Mean-variance risk-averse optimal control of systems governed by PDEs with random parameter fields using quadratic approximations

TL;DR

This paper develops a computationally efficient method for risk-averse optimal control of PDE systems with uncertain parameters, using quadratic approximations and trace estimators to handle mean and variance objectives.

Contribution

It introduces a quadratic Taylor series approximation approach for PDE-constrained risk-averse control problems with explicit gradient and Hessian expressions, enabling scalable computations.

Findings

Method effectively computes risk-averse controls with PDE solves independent of parameter dimension.

Trace estimators reduce computational cost for Hessian trace evaluations.

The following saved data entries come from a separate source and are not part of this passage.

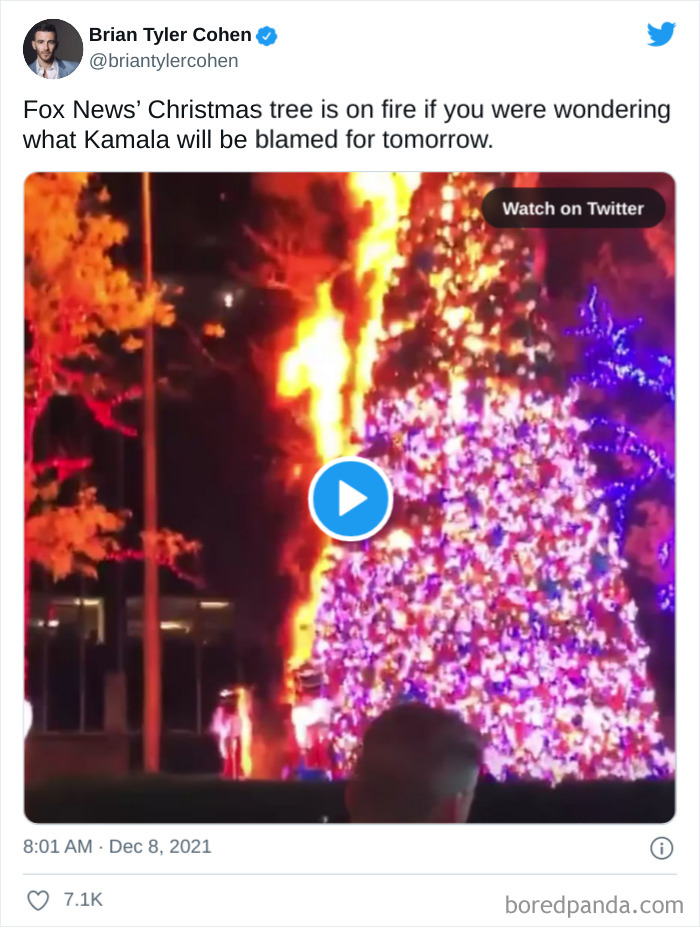Screen dimensions: 700x927
Task: Like the tweet with the heart icon
Action: (38, 900)
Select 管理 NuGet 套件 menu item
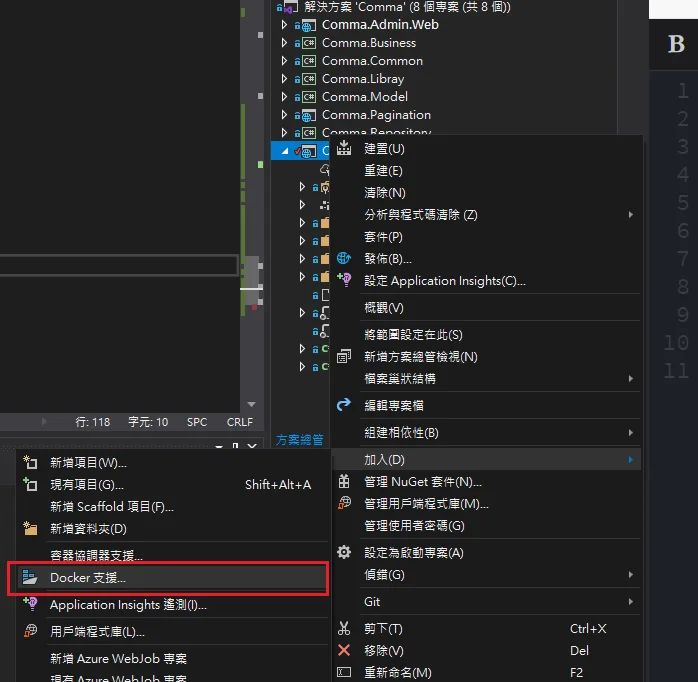This screenshot has width=698, height=682. click(x=422, y=482)
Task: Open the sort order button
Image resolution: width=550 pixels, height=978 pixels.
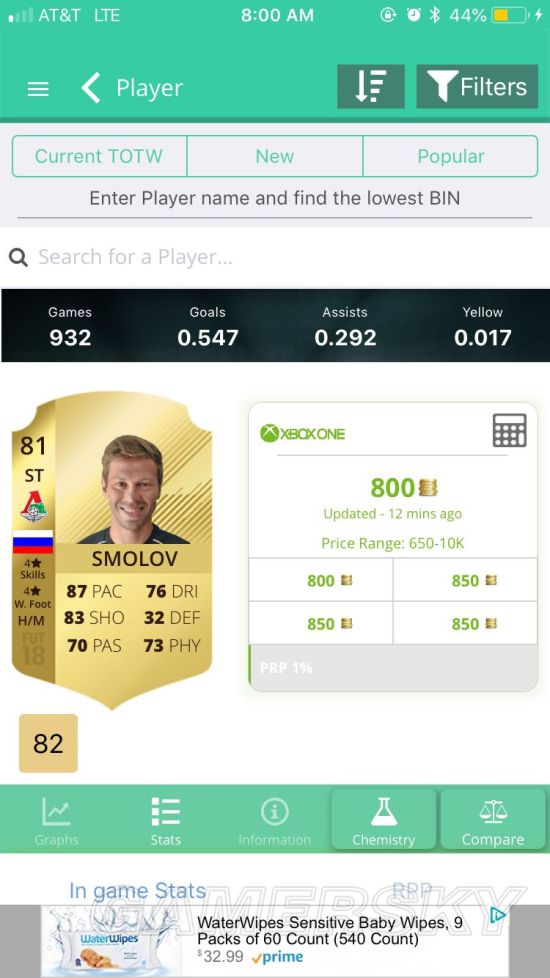Action: tap(371, 87)
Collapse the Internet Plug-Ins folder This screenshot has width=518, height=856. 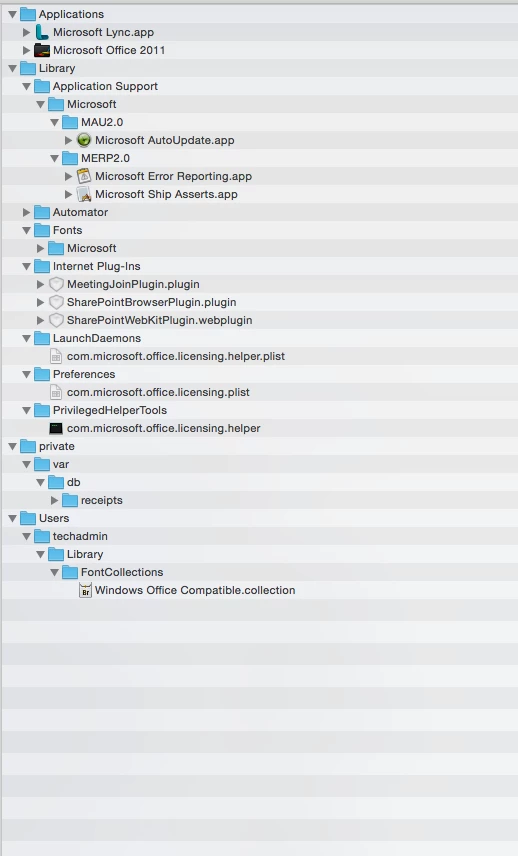[x=26, y=266]
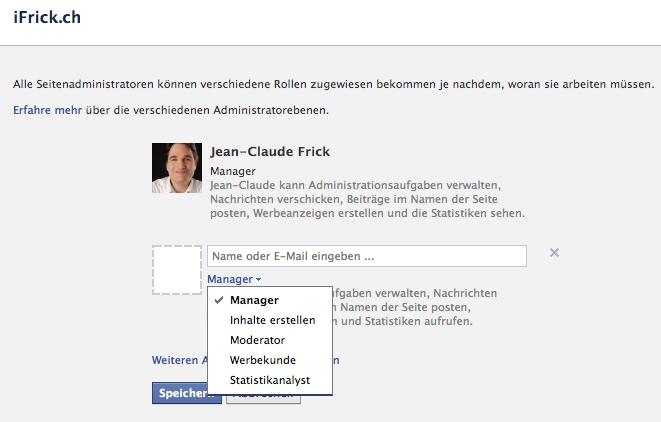Image resolution: width=661 pixels, height=422 pixels.
Task: Follow the Erfahre mehr link
Action: pyautogui.click(x=47, y=109)
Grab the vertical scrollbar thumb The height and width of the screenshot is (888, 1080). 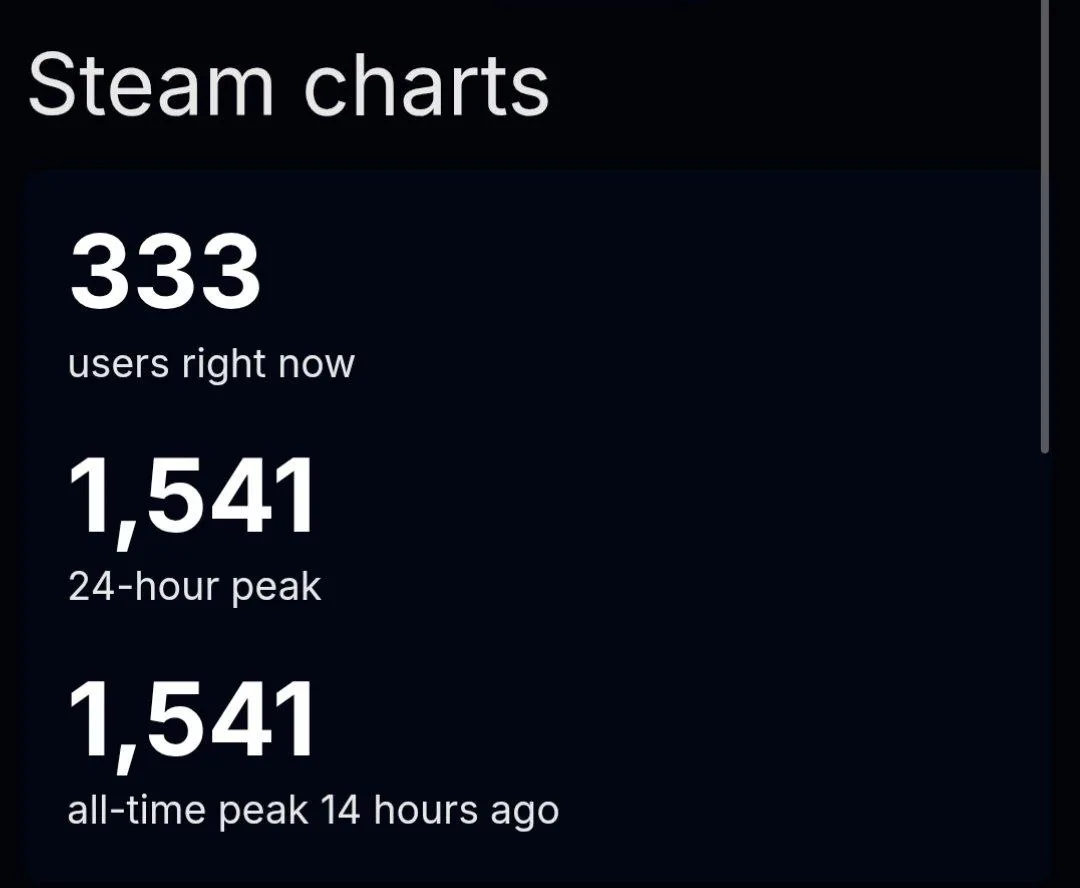(x=1045, y=226)
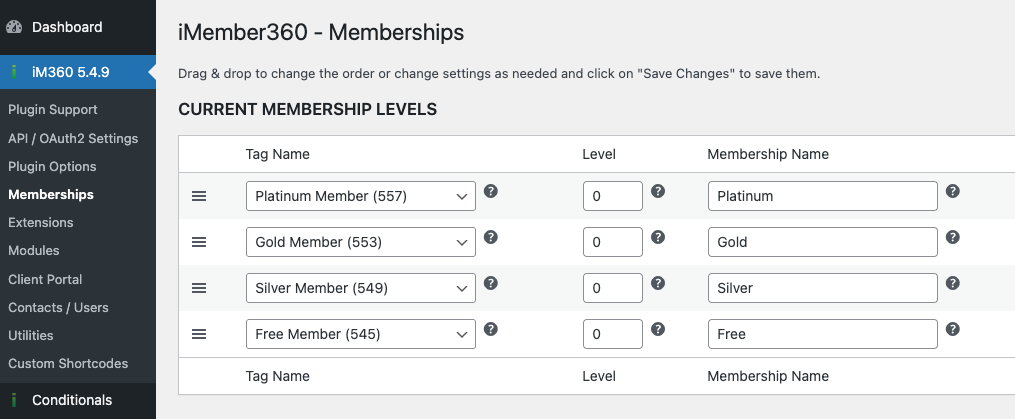Click the Level field for Silver row
The image size is (1015, 419).
612,288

Numerical experiments demonstrate the approach's efficiency and accuracy in uncertain PDE control problems.

Abstract

We present a method for optimal control of systems governed by partial differential equations (PDEs) with uncertain parameter fields. We consider an objective function that involves the mean and variance of the control objective, leading to a risk-averse optimal control problem. To make the problem tractable, we invoke a quadratic Taylor series approximation of the control objective with respect to the uncertain parameter. This enables deriving explicit expressions for the mean and variance of the control objective in terms of its gradients and Hessians with respect to the uncertain parameter. The risk-averse optimal control problem is then formulated as a PDE-constrained optimization problem with constraints given by the forward and adjoint PDEs defining these gradients and Hessians. The expressions for the mean and variance of the control objective under the quadratic approximation involve the trace of the (preconditioned) Hessian and are thus prohibitive to evaluate. To address this, we employ trace estimators that only require a modest number of Hessian-vector products. We illustrate our approach with two problems: the control of a semilinear elliptic PDE with an uncertain boundary source term, and the control of a linear elliptic PDE with an uncertain coefficient field. For the latter problem, we derive adjoint-based expressions for efficient computation of the gradient of the risk-averse objective with respect to the controls. Our method ensures that the cost of computing the risk-averse objective and its gradient with respect to the control, measured in the number of PDE solves, is independent of the (discretized) parameter and control dimensions, and depends only on the number of random vectors employed in the trace estimation. Finally, we present a comprehensive numerical study of an optimal control problem for fluid flow in a porous medium with uncertain permeability field.